» Exercise requirements
In the records below, find the line containing "Task: Open POS客層設定 sidebar item" and transcribe it and every line after it exactly; leave the pictures out.

» Listed entries
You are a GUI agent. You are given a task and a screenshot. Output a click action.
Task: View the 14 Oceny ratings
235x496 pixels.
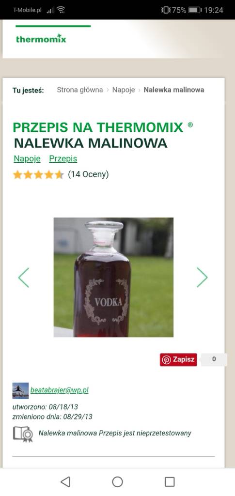(x=88, y=174)
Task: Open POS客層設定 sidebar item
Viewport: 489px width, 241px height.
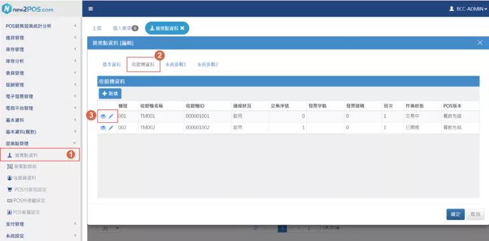Action: point(24,212)
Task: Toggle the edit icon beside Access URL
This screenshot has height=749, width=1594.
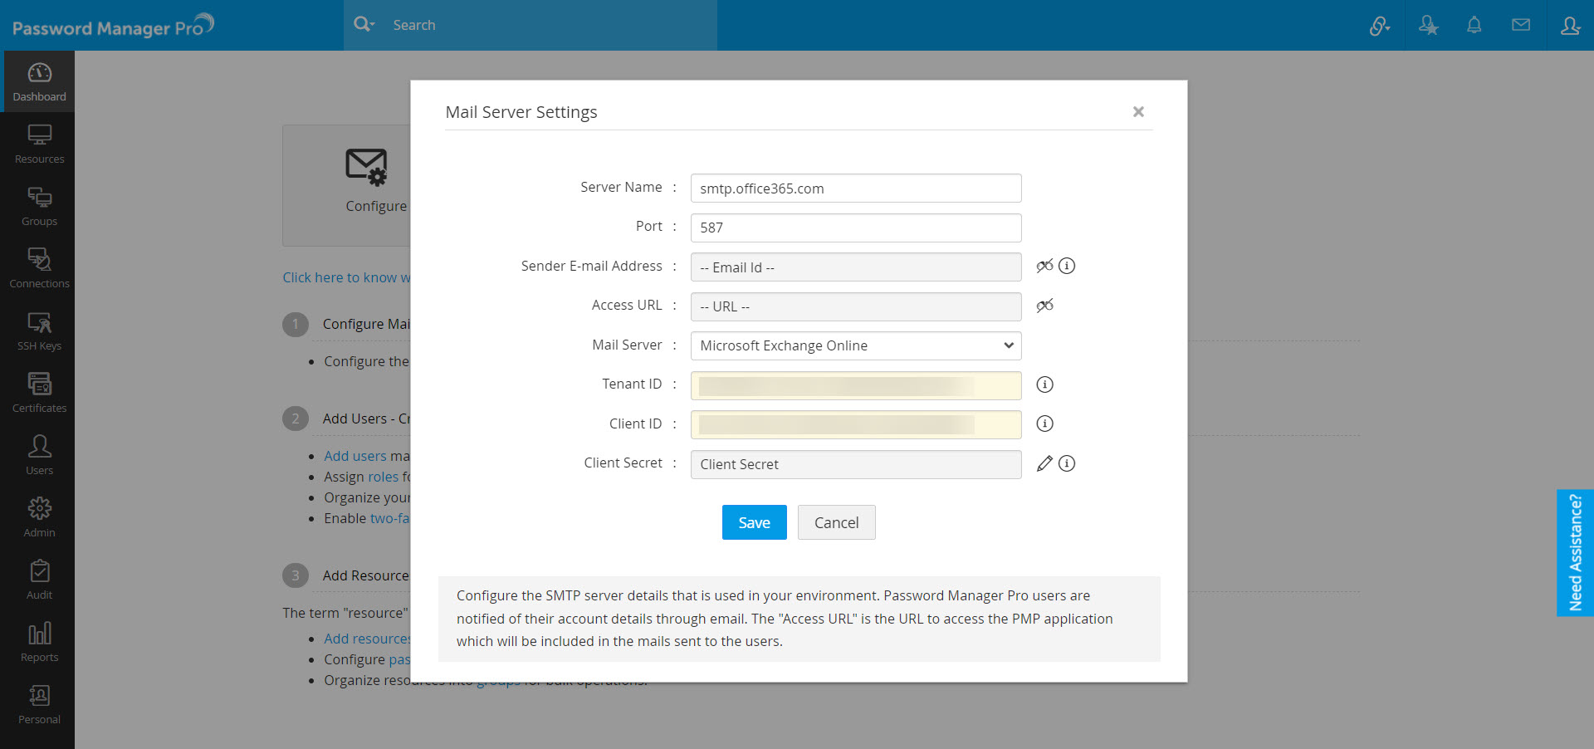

» Solved problem
Task: Open POS客層設定 sidebar item
Viewport: 489px width, 241px height.
Action: point(24,212)
Task: Toggle the edit icon beside Access URL
This screenshot has height=749, width=1594.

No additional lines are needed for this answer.